• _Exercise_:
Scan the entries that follow for the word "resolution", then report every line in which it appears.

• _Extracted data_:
******

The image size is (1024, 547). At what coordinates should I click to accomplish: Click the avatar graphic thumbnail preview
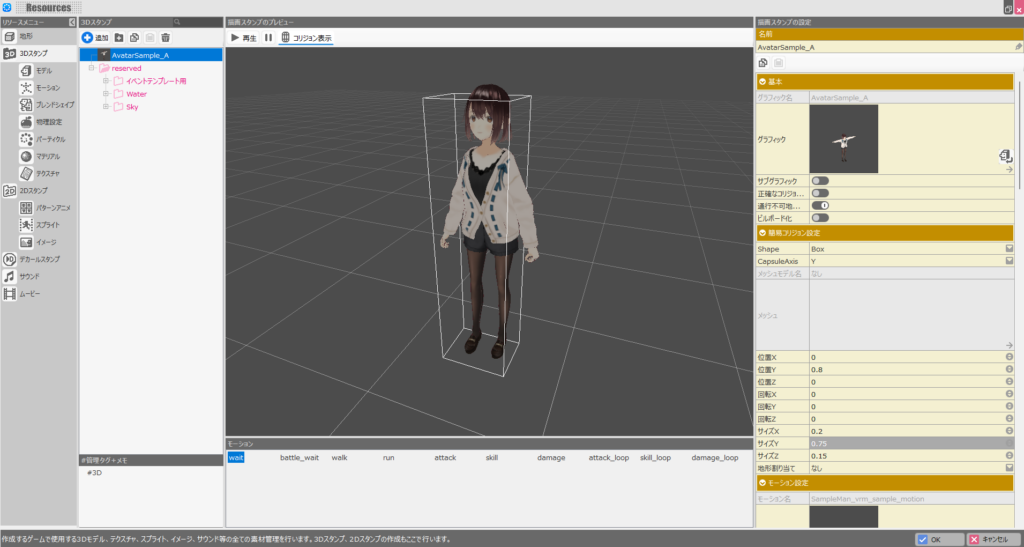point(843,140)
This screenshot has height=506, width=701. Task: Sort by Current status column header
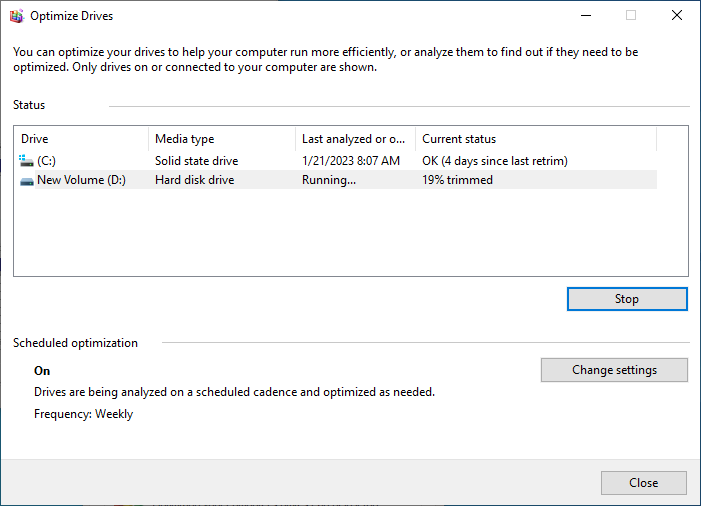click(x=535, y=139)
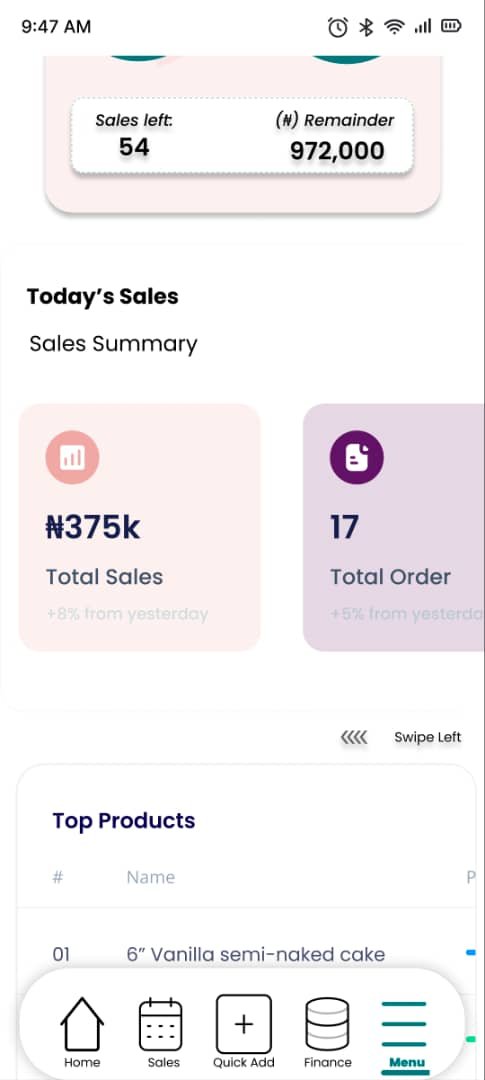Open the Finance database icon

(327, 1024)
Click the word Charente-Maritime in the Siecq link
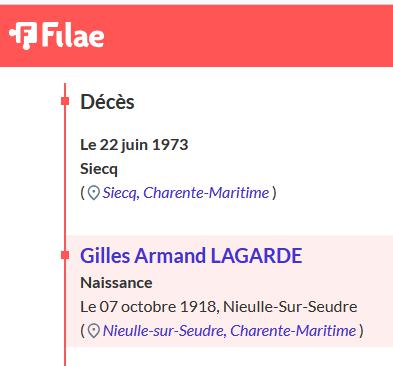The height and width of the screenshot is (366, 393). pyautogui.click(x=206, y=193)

******

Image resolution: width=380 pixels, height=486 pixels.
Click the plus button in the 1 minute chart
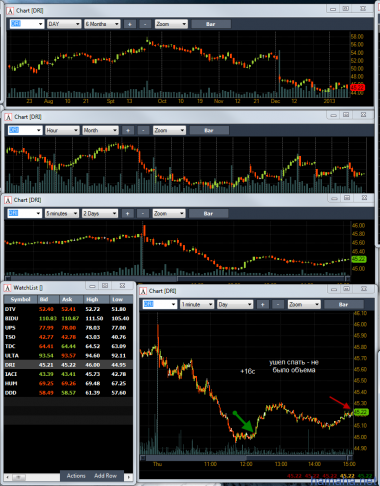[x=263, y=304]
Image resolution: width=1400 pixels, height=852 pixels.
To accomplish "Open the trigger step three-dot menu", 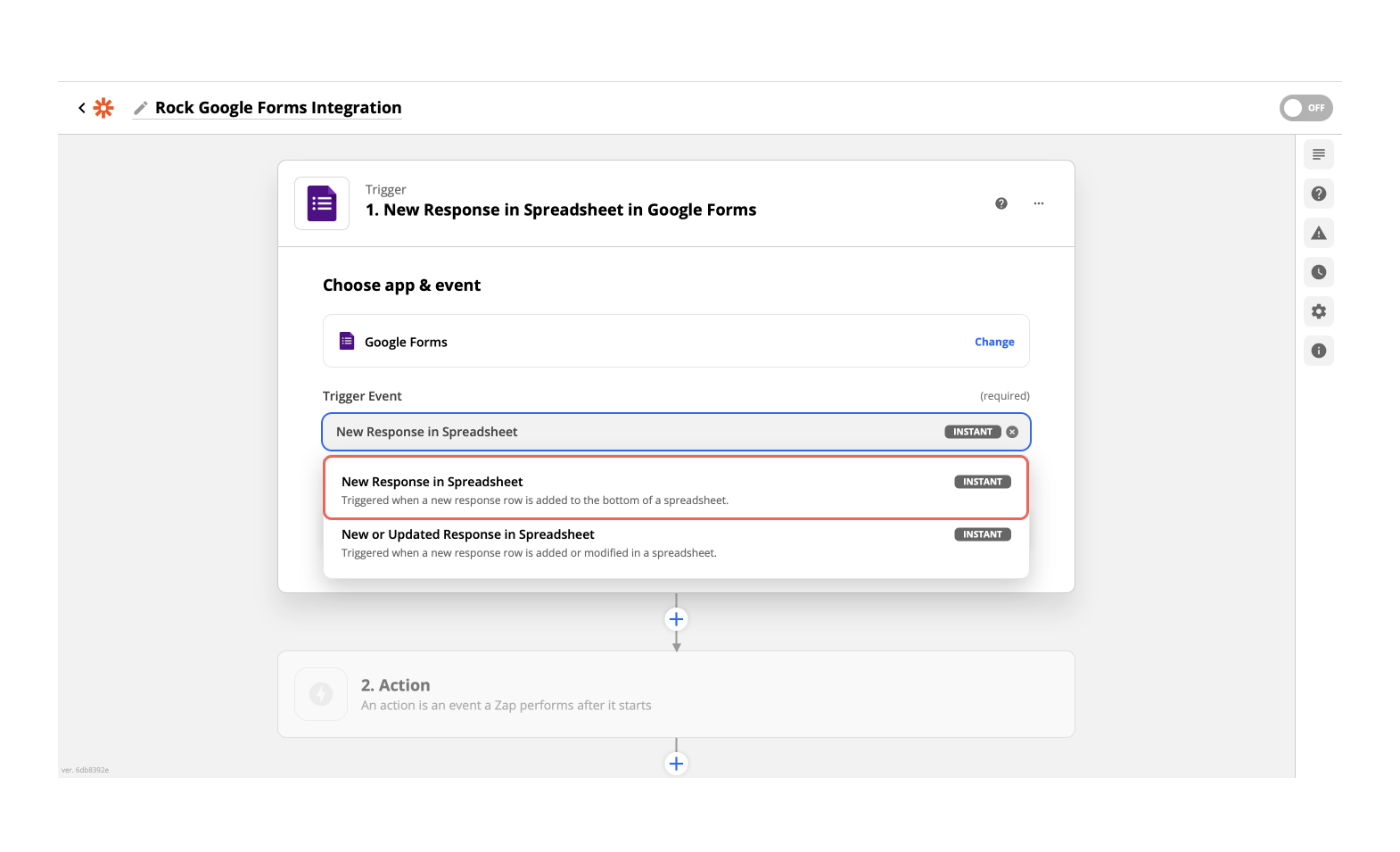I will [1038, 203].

******

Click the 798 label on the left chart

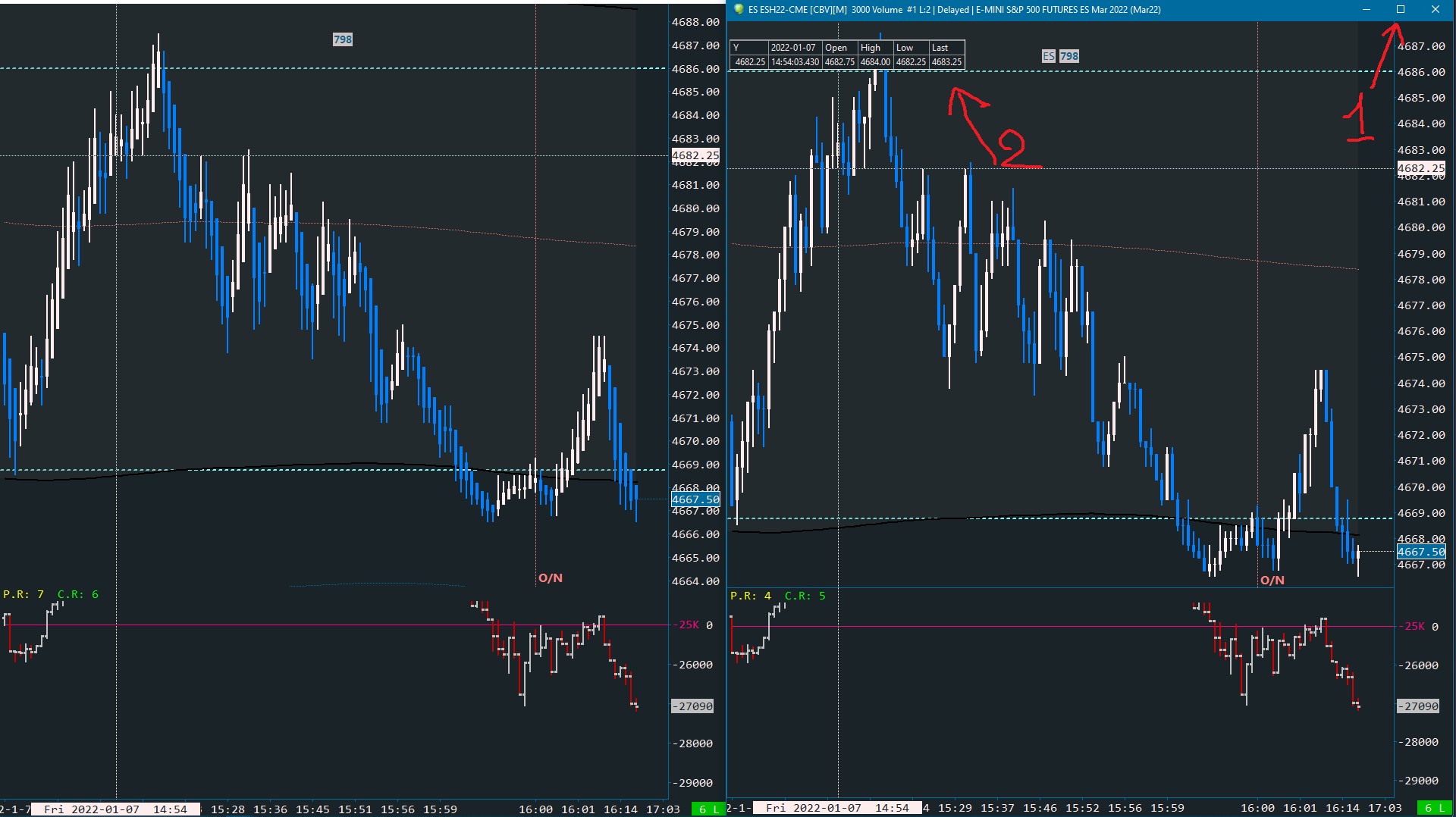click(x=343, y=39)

******

• _Answer box_:
Image resolution: width=380 pixels, height=486 pixels.
Image resolution: width=1400 pixels, height=852 pixels.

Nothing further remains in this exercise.